C’était une dame de Rufisque, près de la mer, mais elle a mené une vie sans faire de vagues. Pape Niang, crooner non-voyant, avait vu l’affaire avant tout le monde. Il a dit, de vive voix, « Adja Khar Mbaye, ce que tu chantes sonne bien, ce que tu déclames nous plaît. Adja Khar Mbaye, on t’aime ».
Dans un silence sidérant des milieux culturels, la mort de la diva de Rufisque est passée presque inaperçue, alors qu’elle sonnait comme un au revoir marquant la fin d’une époque. Le silence relatif qui a accompagné son départ n’est, à bien y réfléchir, peut-être pas une trahison, mais le symptôme d’une époque qui a parfois du mal à écouter les nuances.
Son art n’était pas fait pour le bruit éphémère des réseaux sociaux, mais pour la résonance longue de la mémoire collective, à l’image de sa voix de contralto qui nous a fait vibrer. Un timbre grave, tantôt mélodieux, jamais neutre. Une voix qui a porté l’âme d’une Nation.
Samedi dernier, la grande cantatrice Khar Mbaye Madiaga, de son vrai nom Fatou Mbaye, s’est éteinte à l’âge de 93 ans. Avec elle, c’est un chapitre flamboyant de la culture sénégalaise qui se referme, mais elle laisse derrière elle un héritage artistique indélébile, gravé dans le marbre de la mémoire collective.
Des arènes de lutte à la scène de Sorano, ses mélopées ont bercé notre vécu. Elle était vertueuse dans le plaisir, capable, au détour d’une envolée, de lancer un clin d’œil complice. La dame savait chanter. Elle savait aussi parler, saisir les contextes, galvaniser un compétiteur, faire des allusions, recommander à la jeune fille nubile ce qu’il convenait de faire la nuit de noces, critiquer les puissants, glisser un mot salace. Bref, une artiste entière.
Les gens ont la mémoire courte. Vers la fin des années 90, Khar Mbaye Madiaga avait laissé entendre que les gens au pouvoir étaient sans âme et que, s’ils avaient eu devant eux les géniteurs de cette jeunesse sans repères, ils les auraient pris en pitié. Cette jeunesse dont elle n’a jamais cessé d’évoquer les tourments.

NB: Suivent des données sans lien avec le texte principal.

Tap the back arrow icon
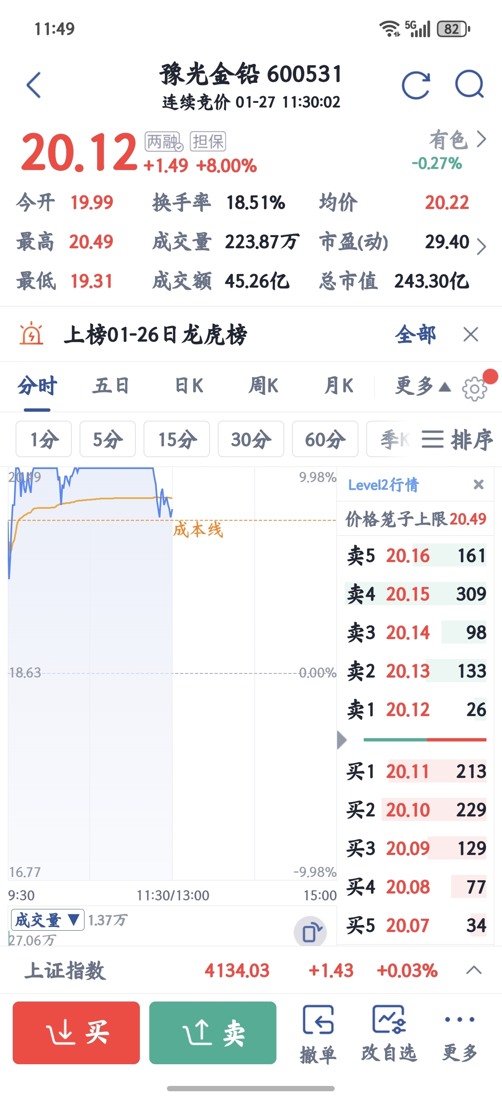 pyautogui.click(x=34, y=85)
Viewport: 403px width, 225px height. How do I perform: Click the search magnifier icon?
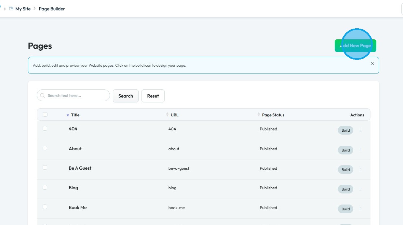43,96
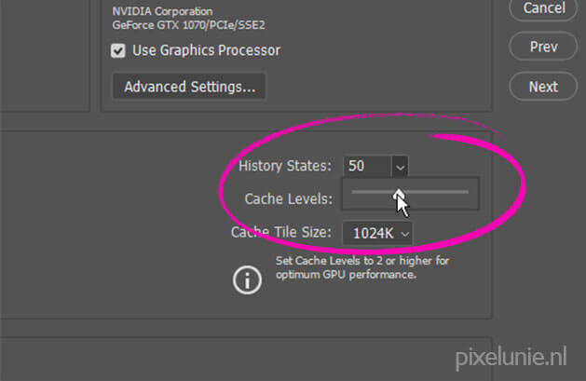Click the Cache Tile Size label
The height and width of the screenshot is (381, 586).
coord(281,232)
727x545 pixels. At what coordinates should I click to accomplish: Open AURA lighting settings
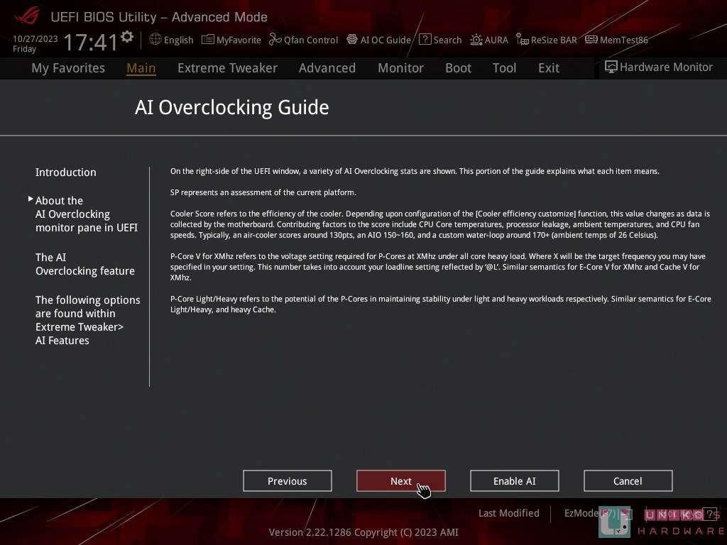coord(476,40)
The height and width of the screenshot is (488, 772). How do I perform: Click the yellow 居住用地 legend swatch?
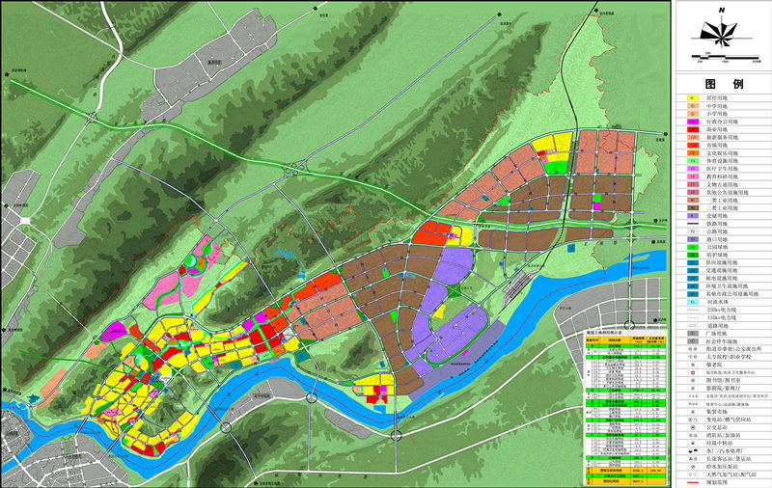pyautogui.click(x=692, y=98)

Une autre fois, elle était au stade alors que d’illustres lutteurs devaient s’affronter. Avec un mouchoir de tête qu’elle laissait flotter au vent, le micro collé à ses cordes vocales, entourée de sa troupe, Dakar et les médias lui appartenaient. Il ne faut pas oublier comment elle a exploré toutes nos turpitudes dans son répertoire.
Au lutteur qui tressaillait devant l’adversaire, elle savait fouetter l’orgueil machiste en lui rappelant que « si c’était affaire d’homme, on n’en parlerait plus ». Aux gens au chapelet facile, au bonnet ostentatoire, au pas pressé vers le chemin de la mosquée, elle rappelait des vérités simples. À travers ses chants, Khar Mbaye Madiaga promouvait les bonnes valeurs, l’ancrage culturel et une certaine idée de nos terroirs.
Khar Mbaye Madiaga, c’est une certaine idée du Sénégal. Il est vrai qu’à l’époque Sorano, c’était l’ensemble lyrique, de grandes dames, un temps empesé, où rien ne valait que de dire du bien et, bien sûr, flatter de grands noms pour mieux leur soutirer quelques sous.
La vieille Rufisquoise est partie avec beaucoup d’honneurs. En témoignent des paroles inattendues venues de figures que l’on croyait seulement académiques. Captées dans des revues de presse, on entend l’historien Mamadou Diouf ou le psychologue Serigne Mbaye tracer les contours d’une œuvre immense.
Le Professeur Diouf, ayant grandi dans le même quartier de Fass, à Rufisque Nord, revenait sur des titres mythiques de la cantatrice comme « Aya bimbang » ou « Kaaro Yalla », véritables pierres angulaires d’un répertoire riche et varié. La voix de Khar Mbaye Madiaga était à la fois martiale et apaisante.
Mais, derrière ses trémolos, il y avait du non-dit, des allusions, des références. C’était là tout son génie, celui du sous-entendu à la sénégalaise, où la parole devient arme fine, bouclier et miroir. Elle maîtrisait ce langage codé, cette grammaire de l’implicite que seuls les cœurs attentifs et les consciences éveillées décryptaient pleinement.
Elle n’élevait pas la voix, elle suggérait. Elle ne frappait pas, elle éclairait, par un trait d’esprit ou une image poétique, les travers de son temps. Son propos pimenté va nous manquer.